The ongoing debacle in Tunisia will, no doubt, encourage those with a bent towards mobocracy here in Pakistan; serving to present them with more than a little fuel for thought. Taken at face value, it is easy to understand why: The self-immolation of an unemployed 26-year-old male graduate, Mohamed Bouazizi, who had been abused by the police, sparked the conflagration that brought down the government in a matter of 28 short days, sending now former President Zine al-Abidine Ben Ali fleeing to exile in Saudi Arabia after 23 years of dictatorship.
Tunisians, long bowed down beneath the combined weights of high unemployment, rampaging food inflation and blatant corruption, decided that enough was enough and promptly set about drastically altering the intolerable status quo, taking to the streets in often violent protests, as they wholeheartedly ‘enforced’ change. Fears that this ‘People’s Revolution’ could be emulated in other Arab countries, particularly in neighbouring Algeria, have already been expressed but…what of Pakistan, where the situation has long been ripe for action?

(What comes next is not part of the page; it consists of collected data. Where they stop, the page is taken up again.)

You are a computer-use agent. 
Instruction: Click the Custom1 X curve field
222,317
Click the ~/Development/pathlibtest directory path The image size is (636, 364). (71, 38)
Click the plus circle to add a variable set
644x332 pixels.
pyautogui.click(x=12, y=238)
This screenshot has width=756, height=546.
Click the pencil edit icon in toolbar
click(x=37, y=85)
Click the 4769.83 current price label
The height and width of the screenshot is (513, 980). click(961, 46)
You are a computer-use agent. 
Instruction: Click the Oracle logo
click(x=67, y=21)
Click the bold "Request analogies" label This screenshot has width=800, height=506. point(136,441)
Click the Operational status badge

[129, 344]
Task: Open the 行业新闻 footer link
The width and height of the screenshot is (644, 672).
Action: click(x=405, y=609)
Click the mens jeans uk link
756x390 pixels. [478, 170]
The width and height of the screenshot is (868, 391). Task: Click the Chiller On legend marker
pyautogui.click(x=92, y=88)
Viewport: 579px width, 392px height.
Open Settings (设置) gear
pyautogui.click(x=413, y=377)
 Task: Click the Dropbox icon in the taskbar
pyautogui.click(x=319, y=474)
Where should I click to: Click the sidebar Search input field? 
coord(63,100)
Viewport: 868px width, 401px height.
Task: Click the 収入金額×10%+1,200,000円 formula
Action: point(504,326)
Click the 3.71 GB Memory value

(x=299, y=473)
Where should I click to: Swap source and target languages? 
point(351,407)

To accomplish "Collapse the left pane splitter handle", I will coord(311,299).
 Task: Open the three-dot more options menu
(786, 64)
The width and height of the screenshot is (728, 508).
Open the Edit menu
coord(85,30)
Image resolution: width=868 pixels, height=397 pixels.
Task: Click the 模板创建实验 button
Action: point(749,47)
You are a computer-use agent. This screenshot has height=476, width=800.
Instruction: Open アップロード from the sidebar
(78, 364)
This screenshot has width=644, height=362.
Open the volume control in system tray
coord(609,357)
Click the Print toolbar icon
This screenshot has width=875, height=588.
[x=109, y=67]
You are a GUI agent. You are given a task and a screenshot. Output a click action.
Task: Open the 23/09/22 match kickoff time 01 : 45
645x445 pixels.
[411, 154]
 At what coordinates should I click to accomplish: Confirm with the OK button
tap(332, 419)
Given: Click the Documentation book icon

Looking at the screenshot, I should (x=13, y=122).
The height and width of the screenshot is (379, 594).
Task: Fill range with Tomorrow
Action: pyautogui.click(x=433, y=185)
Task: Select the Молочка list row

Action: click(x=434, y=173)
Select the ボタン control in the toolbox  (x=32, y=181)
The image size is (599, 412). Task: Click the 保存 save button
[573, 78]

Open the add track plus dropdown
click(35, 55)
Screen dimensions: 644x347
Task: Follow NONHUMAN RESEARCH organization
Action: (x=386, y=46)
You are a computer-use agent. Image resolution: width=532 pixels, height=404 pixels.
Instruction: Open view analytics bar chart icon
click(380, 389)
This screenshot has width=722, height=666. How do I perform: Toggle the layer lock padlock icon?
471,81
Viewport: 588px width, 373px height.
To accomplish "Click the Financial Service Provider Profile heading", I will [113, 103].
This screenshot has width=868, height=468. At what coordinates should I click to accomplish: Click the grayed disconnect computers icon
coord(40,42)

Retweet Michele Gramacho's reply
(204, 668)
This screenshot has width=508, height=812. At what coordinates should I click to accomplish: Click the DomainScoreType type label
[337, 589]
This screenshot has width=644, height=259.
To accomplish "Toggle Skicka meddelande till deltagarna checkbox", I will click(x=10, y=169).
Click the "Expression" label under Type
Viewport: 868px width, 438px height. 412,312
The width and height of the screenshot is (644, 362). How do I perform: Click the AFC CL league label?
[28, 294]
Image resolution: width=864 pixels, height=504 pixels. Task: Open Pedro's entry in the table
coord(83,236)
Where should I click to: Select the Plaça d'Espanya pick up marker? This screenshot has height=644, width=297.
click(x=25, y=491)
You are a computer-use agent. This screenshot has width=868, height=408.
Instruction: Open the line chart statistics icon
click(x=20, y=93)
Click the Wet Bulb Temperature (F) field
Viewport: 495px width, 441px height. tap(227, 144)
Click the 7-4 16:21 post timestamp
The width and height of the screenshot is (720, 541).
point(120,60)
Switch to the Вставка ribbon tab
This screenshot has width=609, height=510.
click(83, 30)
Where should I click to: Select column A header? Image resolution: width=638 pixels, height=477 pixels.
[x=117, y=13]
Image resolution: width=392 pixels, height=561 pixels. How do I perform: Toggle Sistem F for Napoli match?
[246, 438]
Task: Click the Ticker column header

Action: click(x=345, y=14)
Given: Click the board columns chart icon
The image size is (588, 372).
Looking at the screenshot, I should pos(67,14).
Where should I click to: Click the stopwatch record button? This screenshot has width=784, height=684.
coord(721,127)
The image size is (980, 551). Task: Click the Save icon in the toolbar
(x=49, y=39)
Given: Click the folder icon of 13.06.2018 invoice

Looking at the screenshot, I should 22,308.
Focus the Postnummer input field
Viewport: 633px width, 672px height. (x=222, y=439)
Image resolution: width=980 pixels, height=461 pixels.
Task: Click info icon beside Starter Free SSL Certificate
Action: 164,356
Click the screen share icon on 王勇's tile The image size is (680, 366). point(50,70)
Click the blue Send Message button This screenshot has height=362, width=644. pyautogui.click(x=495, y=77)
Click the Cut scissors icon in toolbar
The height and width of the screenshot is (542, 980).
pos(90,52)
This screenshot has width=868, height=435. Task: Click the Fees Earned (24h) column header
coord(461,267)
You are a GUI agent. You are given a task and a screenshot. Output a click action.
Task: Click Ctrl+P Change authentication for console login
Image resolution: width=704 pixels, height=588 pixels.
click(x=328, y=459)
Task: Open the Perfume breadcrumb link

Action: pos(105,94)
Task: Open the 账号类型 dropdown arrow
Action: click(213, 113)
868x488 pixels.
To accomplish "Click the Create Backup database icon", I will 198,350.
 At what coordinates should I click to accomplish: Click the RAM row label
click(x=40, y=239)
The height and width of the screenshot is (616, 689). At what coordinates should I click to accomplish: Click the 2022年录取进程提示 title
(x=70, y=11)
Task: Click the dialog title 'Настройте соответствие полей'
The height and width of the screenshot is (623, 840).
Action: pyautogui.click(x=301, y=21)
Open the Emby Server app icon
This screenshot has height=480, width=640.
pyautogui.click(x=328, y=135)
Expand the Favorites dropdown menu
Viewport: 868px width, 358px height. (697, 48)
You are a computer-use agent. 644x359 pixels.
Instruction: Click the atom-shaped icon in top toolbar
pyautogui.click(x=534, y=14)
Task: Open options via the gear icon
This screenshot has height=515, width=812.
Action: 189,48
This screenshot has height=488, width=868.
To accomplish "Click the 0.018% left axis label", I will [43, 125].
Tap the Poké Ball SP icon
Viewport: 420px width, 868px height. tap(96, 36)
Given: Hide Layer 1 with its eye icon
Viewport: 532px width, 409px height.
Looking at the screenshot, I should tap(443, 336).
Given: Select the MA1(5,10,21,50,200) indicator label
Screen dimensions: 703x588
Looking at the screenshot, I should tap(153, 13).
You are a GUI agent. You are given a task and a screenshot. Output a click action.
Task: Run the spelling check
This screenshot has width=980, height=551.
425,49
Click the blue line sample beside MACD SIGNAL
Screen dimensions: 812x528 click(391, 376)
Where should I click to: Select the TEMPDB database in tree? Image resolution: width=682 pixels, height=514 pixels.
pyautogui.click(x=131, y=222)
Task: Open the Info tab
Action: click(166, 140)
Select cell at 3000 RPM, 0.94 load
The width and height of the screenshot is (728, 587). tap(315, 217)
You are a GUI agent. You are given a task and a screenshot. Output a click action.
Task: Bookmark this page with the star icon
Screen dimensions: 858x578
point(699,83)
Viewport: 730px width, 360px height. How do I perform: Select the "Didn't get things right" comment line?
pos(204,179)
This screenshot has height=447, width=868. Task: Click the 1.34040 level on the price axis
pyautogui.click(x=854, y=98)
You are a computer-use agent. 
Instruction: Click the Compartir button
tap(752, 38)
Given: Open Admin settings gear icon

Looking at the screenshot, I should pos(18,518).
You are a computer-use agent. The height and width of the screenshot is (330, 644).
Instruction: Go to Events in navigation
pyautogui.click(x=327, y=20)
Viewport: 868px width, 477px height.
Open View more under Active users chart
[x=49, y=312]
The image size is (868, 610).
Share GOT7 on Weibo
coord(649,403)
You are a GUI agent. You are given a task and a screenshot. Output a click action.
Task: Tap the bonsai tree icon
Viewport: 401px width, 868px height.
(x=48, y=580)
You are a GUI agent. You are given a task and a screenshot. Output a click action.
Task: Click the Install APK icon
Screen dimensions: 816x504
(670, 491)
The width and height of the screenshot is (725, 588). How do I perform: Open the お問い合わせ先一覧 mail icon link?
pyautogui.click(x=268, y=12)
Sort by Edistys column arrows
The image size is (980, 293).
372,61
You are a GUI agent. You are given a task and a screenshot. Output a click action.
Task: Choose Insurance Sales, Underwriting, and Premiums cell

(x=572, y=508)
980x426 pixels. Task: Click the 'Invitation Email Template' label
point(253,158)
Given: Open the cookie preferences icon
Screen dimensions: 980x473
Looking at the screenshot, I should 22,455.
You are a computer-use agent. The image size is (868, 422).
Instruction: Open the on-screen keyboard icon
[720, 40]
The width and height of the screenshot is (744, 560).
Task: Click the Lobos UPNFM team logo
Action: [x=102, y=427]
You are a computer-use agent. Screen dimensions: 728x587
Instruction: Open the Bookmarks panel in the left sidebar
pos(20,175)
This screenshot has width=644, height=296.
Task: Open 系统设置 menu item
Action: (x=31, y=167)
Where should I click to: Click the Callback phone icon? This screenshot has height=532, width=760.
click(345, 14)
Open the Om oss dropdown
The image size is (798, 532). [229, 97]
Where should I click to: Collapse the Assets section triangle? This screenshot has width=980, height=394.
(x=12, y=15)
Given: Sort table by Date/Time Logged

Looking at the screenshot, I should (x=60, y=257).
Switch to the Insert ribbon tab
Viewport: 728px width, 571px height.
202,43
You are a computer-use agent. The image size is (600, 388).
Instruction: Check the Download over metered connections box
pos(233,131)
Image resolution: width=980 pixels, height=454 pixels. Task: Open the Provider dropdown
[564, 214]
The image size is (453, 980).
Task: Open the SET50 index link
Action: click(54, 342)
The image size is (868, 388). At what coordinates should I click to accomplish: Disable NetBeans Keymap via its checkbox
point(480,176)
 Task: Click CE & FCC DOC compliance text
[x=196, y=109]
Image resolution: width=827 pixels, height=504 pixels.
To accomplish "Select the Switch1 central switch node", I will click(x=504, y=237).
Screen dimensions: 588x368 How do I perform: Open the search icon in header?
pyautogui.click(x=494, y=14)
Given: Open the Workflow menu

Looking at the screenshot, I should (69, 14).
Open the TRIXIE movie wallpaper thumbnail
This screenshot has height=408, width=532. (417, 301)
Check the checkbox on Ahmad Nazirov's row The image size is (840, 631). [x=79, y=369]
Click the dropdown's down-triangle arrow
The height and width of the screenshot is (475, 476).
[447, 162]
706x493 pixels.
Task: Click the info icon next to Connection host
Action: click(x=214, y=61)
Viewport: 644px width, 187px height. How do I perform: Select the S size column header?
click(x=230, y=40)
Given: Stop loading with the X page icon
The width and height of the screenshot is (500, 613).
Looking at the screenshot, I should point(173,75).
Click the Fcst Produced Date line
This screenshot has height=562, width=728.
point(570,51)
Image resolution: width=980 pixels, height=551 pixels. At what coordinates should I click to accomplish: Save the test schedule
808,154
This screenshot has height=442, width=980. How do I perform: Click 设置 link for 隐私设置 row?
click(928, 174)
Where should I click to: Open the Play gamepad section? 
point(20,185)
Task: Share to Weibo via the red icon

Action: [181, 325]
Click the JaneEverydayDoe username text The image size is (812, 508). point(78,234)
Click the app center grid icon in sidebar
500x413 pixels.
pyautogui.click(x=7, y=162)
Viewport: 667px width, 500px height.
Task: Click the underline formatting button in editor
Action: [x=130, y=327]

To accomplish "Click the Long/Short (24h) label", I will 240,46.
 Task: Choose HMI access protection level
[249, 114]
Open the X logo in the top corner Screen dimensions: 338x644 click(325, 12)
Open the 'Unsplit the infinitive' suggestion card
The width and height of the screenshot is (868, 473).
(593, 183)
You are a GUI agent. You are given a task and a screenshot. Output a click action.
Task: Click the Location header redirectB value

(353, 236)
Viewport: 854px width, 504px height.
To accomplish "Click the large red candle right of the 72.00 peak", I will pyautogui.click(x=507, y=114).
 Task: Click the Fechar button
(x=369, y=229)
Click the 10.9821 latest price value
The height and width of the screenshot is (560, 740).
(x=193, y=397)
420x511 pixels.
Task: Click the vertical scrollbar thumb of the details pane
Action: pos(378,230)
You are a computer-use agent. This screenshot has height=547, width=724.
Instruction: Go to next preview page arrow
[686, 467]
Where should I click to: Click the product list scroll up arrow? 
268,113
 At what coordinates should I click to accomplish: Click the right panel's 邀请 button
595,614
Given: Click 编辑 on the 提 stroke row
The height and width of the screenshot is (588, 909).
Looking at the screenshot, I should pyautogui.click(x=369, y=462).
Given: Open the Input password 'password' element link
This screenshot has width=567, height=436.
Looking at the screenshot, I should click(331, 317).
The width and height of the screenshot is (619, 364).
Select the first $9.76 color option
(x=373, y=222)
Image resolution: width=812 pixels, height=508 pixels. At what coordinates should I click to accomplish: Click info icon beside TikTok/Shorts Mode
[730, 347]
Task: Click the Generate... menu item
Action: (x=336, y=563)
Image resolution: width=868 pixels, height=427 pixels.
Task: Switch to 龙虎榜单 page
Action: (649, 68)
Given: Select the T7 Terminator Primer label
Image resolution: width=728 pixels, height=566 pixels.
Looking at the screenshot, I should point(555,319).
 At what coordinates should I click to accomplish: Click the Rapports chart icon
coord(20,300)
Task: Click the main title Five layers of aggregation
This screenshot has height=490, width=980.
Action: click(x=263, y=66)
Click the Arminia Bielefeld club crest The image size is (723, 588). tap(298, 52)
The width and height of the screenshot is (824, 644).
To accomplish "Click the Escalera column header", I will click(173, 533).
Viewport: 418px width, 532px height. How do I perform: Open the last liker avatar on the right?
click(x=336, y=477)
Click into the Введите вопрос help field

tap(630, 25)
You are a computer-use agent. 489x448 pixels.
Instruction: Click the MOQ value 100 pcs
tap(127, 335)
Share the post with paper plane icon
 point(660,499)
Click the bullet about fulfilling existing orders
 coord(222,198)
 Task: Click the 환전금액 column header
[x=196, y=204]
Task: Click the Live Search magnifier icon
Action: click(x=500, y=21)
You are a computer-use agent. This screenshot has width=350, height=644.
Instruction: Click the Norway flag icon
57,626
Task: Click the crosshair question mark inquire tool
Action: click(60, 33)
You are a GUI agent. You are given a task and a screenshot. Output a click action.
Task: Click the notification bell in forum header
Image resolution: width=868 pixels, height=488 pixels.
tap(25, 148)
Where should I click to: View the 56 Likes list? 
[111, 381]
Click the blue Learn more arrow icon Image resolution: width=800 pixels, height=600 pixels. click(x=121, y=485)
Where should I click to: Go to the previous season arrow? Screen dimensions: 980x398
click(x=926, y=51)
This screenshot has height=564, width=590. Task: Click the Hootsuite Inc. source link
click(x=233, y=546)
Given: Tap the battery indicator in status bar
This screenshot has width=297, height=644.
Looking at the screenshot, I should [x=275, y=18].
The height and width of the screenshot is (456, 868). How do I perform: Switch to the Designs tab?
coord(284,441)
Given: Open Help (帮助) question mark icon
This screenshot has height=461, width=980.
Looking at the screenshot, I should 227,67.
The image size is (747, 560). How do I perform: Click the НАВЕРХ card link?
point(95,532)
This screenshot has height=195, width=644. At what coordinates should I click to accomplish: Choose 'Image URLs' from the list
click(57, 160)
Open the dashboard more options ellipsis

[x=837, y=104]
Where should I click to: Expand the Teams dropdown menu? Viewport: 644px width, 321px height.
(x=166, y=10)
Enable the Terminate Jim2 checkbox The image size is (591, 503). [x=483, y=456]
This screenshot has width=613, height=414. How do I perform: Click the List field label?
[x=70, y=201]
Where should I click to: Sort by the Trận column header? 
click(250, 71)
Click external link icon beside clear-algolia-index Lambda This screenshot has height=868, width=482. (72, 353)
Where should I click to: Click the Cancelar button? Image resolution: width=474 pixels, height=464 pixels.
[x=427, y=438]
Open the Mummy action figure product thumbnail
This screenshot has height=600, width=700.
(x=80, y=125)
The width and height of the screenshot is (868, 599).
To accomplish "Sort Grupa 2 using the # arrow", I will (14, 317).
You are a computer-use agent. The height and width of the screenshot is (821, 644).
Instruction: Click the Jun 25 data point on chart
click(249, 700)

The requisite ingredients have been intensifying for some time: Rising unemployment, runaway inflation on all fronts, unprecedented gas and electricity loadshedding, staggering levels of corruption and general mismanagement, attacks by suicide bombers and other terrorist actions, targeted killing, inter-ethnic and religion linked strife, massive displacement of people through military action, devastating floods and a so-called ‘elite’ segment which appears to be increasing its wealth in leaps and bounds as the poor get poorer. Discontent has become the daily fair of the majority while politicians, of all ilks, fiddle the books as the economy crash-dives towards an oblivion which threatens to decimate the country as it currently exists. Perhaps Pakistanis, more ethnically diverse than the population of Tunisia, have been ground into the very dust of the land for so many generations that they do not know how to unite and take the kind of comprehensive action necessary to invoke change. Or, and perhaps more likely, they are simply sitting back in the vain hope that someone, or some ‘thing’, will do it for them, thus saving the population at large from this dirty task or, and one likes to think that this is the correct reason, we have more sense.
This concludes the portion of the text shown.